DATA SUPPLIED:
***
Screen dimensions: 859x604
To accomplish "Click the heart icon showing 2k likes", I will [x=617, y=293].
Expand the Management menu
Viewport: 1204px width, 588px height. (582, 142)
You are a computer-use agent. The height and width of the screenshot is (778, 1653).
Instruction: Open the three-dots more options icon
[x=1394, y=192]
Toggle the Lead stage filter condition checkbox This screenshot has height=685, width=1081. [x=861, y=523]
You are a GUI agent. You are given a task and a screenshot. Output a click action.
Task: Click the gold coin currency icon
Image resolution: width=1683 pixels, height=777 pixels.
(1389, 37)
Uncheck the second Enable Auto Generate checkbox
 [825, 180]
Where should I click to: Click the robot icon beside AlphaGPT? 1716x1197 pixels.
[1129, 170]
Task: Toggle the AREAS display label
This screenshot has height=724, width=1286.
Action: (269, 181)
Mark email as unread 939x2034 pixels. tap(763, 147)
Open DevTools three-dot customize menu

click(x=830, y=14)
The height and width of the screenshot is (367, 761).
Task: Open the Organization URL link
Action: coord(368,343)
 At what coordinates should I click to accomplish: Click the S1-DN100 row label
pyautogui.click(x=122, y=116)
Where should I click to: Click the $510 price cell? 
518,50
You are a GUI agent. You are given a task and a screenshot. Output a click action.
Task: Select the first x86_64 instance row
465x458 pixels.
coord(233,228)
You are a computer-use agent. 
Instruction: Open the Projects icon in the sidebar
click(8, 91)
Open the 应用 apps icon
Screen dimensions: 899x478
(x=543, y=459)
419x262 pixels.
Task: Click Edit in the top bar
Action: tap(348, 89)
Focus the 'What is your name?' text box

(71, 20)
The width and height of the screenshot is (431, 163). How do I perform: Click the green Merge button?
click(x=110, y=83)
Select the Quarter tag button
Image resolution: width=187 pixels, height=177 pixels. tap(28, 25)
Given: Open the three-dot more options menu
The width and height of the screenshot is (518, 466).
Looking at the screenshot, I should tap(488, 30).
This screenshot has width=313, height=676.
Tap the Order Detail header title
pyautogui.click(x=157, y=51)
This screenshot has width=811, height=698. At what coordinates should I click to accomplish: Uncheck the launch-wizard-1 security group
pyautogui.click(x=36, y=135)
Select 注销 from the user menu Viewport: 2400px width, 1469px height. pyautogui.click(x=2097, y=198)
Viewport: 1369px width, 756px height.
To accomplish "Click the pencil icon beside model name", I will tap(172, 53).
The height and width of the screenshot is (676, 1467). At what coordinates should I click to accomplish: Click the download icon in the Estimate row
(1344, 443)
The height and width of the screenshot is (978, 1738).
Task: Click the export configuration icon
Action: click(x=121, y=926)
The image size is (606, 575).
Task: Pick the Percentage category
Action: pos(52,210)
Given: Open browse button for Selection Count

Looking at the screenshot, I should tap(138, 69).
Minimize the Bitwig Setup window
***
WHAT YOU HAVE TO DO:
Scale the listing from the line with "This screenshot has width=811, height=698." to the line with "will tap(172, 53).", both lines included. Write out every line in that range, requests too, and multiply each click coordinate in the answers by 2.5, rounding to whole numbers with halves rounded up.

THE RESULT:
This screenshot has width=811, height=698. At what coordinates should I click to accomplish: Uncheck the launch-wizard-1 security group
pyautogui.click(x=90, y=338)
Select 注销 from the user menu Viewport: 2400px width, 1469px height. pyautogui.click(x=5243, y=495)
Viewport: 1369px width, 756px height.
To accomplish "Click the pencil icon beside model name", I will tap(430, 133).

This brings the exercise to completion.